HuggingFace backend (Inference API or local transformers).

Parameters:

token – HF access token (required for Inference API; optional locally).
model – Model repo ID.
use_local – If True, load the model locally via transformers.
timeout – HTTP timeout for Inference API (default: 60).
max_tokens – Maximum new tokens (default: 512).
device – PyTorch device for local inference ("cpu" or "cuda").
load_kwargs – Extra kwargs forwarded to AutoModelForCausalLM.from_pretrained().

name: str = 'huggingface'¶

chat(messages: List[Dict[str, str]]) → str[source]¶

Send a list of OpenAI-style messages and return the assistant reply.

Parameters:: messages – List of dicts with ‘role’ (‘system’ | ‘user’ | ‘assistant’) and ‘content’ (str) keys.
Returns:: The model’s text response.

Backend Factory¶

hypotestx.core.llm.get_backend(spec: Any = None, **kwargs) → LLMBackend[source]¶

Resolve spec to a concrete LLMBackend instance.

Parameters:

spec (str | LLMBackend | callable | None) –
- None / "fallback" → FallbackBackend (regex, offline)
- "gemini" → GeminiBackend
- "ollama" → OllamaBackend
- "openai" → OpenAICompatBackend(provider=”openai”)
- "groq" → OpenAICompatBackend(provider=”groq”)
- "together" → OpenAICompatBackend(provider=”together”)
- "mistral" → OpenAICompatBackend(provider=”mistral”)
- "perplexity" → OpenAICompatBackend(provider=”perplexity”)
- "huggingface" → HuggingFaceBackend
- An LLMBackend instance → returned as-is
- A callable → wrapped in CallableBackend

**kwargs –

Forwarded verbatim to the backend constructor.

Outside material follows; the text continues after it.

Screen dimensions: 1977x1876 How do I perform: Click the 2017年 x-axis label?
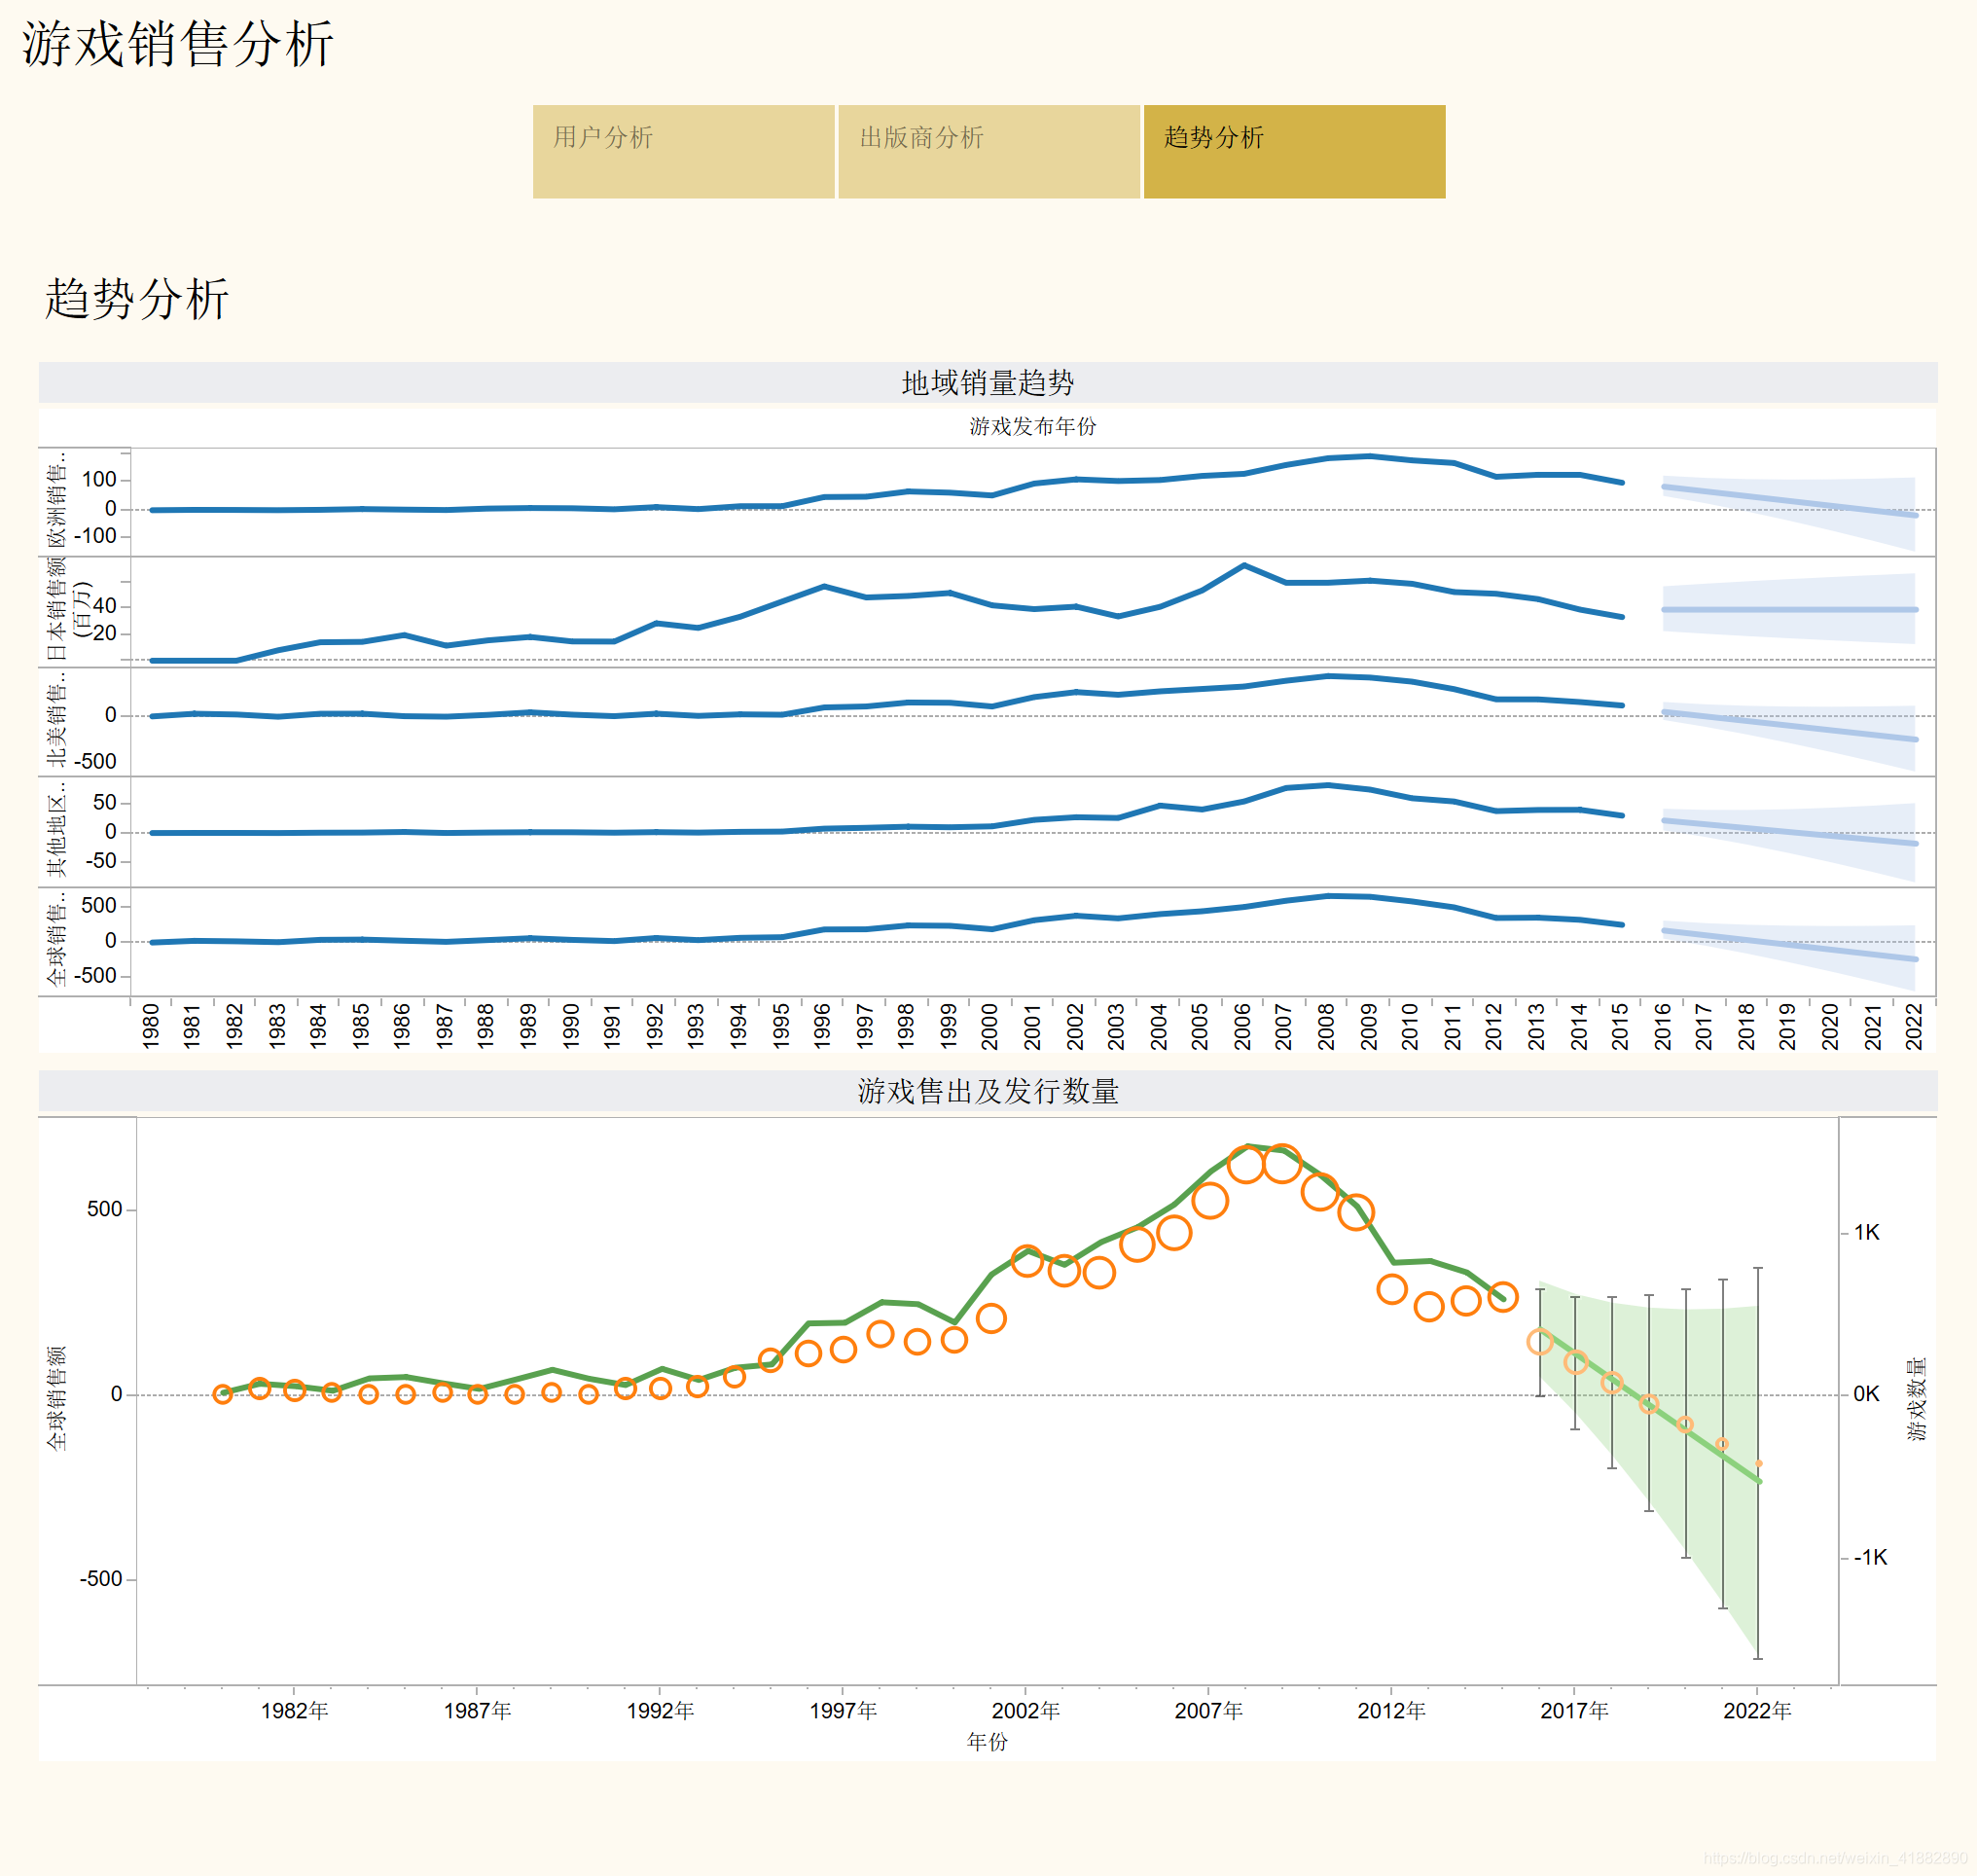click(x=1574, y=1711)
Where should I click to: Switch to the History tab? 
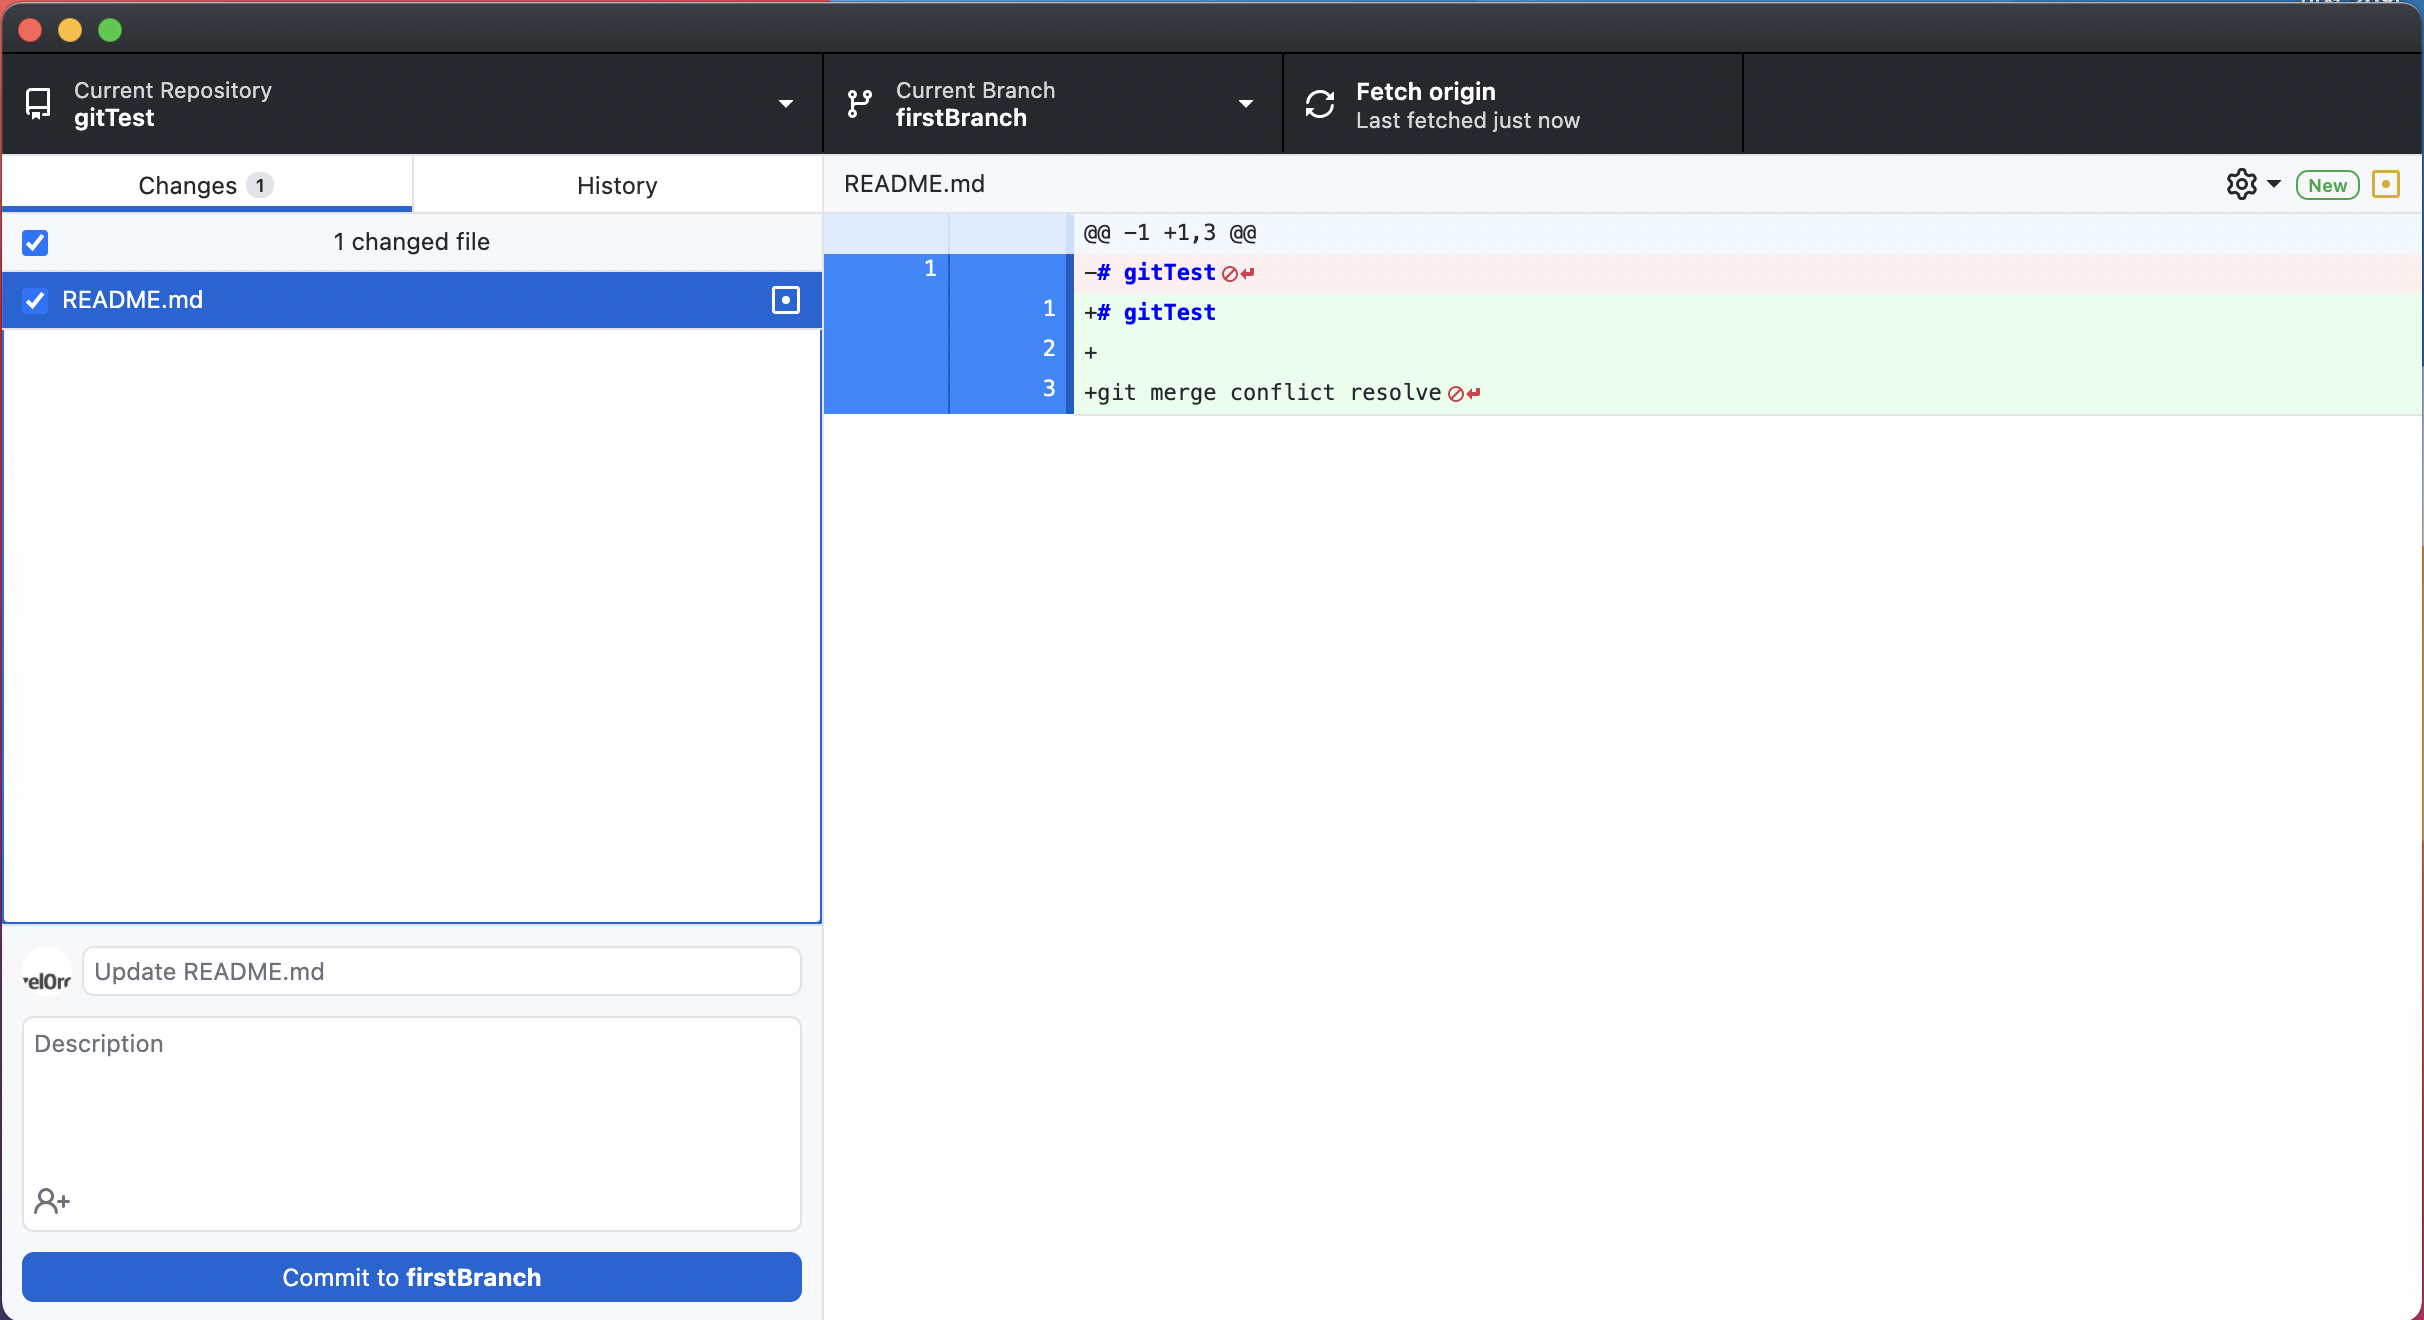[617, 185]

Supported kwargs:

kwarg	backends	default
`api_key`	gemini, openai, groq, together, …	(required)
`model`	all	provider default
`timeout`	all	60 s
`temperature`	gemini, openai-compat, huggingface	0.0
`max_tokens`	gemini, openai-compat, huggingface	512
`host`	ollama	localhost:11434
`options`	ollama	{“temperature”: 0}
`token`	huggingface	(required)
`use_local`	huggingface	False
`device`	huggingface (local)	”cpu”
`base_url`	openai-compat	provider default
`provider`	openai-compat	”openai”
`extra_headers`	openai-compat	None

Examples

>>> from hypotestx.core.llm import get_backend
>>> b = get_backend("gemini", api_key="AIza...", model="gemini-2.0-flash-lite")
>>> b = get_backend("groq",   api_key="gsk_...", model="llama-3.3-70b-versatile")
>>> b = get_backend("openai", api_key="sk-...",  model="gpt-4o", temperature=0.2)
>>> b = get_backend("ollama", model="mistral", host="http://localhost:11434")
>>> b = get_backend("huggingface", token="hf_...", model="HuggingFaceH4/zephyr-7b-beta")
>>> b = get_backend("huggingface", model="microsoft/Phi-3.5-mini-instruct",
...                  use_local=True, device="cuda")
>>> b = get_backend("together", api_key="...", model="meta-llama/Llama-3-70b-chat-hf")
>>> b = get_backend("mistral",  api_key="...", model="mistral-large-latest")

hypotestx.core.llm.build_schema(df) → SchemaInfo[source]¶: Build a SchemaInfo snapshot from a DataFrame (pandas or polars). Works without importing pandas/polars at module level.